---------- Provided material

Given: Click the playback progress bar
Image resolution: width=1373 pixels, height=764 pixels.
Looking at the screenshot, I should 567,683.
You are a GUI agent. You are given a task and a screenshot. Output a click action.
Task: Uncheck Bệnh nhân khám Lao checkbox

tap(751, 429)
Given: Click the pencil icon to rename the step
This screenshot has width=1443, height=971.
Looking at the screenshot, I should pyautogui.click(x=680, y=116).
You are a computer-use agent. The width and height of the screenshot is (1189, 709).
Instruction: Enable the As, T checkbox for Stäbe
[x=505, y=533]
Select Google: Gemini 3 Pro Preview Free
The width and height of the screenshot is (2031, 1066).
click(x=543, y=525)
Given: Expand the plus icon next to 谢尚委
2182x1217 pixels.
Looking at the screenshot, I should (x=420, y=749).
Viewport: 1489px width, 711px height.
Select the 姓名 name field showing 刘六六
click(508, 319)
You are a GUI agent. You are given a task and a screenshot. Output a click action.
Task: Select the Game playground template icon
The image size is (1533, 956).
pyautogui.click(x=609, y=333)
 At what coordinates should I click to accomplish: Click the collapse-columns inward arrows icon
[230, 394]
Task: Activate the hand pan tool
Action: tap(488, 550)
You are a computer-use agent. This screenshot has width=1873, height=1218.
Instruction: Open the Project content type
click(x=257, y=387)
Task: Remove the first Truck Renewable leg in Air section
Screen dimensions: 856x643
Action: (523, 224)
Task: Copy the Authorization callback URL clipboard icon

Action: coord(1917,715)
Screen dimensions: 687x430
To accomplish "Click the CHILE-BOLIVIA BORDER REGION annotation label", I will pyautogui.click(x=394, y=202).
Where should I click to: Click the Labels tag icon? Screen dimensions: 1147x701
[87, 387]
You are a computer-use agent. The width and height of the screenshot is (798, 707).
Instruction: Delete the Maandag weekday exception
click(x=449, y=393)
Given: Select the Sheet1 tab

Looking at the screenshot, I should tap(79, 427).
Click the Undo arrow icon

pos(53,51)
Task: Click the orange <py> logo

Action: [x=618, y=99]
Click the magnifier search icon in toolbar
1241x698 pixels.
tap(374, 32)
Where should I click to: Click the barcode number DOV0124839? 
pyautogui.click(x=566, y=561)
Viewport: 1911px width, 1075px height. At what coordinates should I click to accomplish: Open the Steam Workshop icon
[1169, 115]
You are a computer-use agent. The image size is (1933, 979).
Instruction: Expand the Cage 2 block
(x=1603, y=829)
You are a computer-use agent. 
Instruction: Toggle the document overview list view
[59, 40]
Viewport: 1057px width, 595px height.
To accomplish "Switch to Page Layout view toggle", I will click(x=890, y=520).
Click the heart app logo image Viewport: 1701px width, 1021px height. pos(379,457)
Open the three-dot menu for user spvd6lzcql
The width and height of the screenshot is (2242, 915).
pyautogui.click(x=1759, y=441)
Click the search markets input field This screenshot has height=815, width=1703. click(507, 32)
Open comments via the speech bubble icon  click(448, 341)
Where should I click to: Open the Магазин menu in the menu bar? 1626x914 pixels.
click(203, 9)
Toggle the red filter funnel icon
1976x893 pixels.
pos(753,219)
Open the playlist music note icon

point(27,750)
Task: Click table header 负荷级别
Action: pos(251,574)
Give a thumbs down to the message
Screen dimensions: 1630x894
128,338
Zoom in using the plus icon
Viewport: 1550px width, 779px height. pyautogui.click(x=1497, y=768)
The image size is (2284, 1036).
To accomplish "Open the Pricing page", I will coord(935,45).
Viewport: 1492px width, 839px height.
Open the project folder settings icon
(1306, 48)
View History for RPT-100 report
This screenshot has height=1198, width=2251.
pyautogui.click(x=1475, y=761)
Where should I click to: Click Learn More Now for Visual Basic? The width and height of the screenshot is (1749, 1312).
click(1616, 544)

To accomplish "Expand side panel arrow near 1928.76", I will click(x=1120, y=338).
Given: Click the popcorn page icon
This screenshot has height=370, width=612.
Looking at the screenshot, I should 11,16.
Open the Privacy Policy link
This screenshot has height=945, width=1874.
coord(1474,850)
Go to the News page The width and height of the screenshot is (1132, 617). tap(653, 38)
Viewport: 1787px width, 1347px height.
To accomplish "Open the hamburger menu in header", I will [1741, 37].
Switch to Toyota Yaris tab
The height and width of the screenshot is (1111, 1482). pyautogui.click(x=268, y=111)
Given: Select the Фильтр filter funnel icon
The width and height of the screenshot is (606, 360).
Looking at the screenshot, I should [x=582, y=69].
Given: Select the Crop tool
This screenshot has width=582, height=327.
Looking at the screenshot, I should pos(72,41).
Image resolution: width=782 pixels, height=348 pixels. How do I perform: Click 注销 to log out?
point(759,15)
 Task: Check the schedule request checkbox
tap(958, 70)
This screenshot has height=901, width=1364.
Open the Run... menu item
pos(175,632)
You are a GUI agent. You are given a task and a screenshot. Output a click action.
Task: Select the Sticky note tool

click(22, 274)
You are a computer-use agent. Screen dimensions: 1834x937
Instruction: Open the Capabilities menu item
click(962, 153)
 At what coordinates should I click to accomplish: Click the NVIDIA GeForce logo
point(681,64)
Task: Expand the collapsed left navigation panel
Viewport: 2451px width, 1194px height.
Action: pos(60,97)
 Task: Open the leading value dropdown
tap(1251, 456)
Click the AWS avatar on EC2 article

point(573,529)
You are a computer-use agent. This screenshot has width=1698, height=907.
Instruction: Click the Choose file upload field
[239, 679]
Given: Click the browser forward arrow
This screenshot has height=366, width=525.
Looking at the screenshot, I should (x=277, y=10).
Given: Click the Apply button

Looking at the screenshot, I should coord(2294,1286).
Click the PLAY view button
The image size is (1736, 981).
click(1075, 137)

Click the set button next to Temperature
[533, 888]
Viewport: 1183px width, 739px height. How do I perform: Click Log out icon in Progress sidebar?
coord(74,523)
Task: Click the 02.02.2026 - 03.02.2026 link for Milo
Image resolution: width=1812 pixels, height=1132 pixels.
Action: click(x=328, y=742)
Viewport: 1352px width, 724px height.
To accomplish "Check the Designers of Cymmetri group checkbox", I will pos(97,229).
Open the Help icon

--------------------

> [Activity]: Among the lines of the records, copy out each one that contains the word "search".

> [Task solution]:
Click the magnifier search icon in toolbar
Click the search markets input field This screenshot has height=815, width=1703. click(507, 32)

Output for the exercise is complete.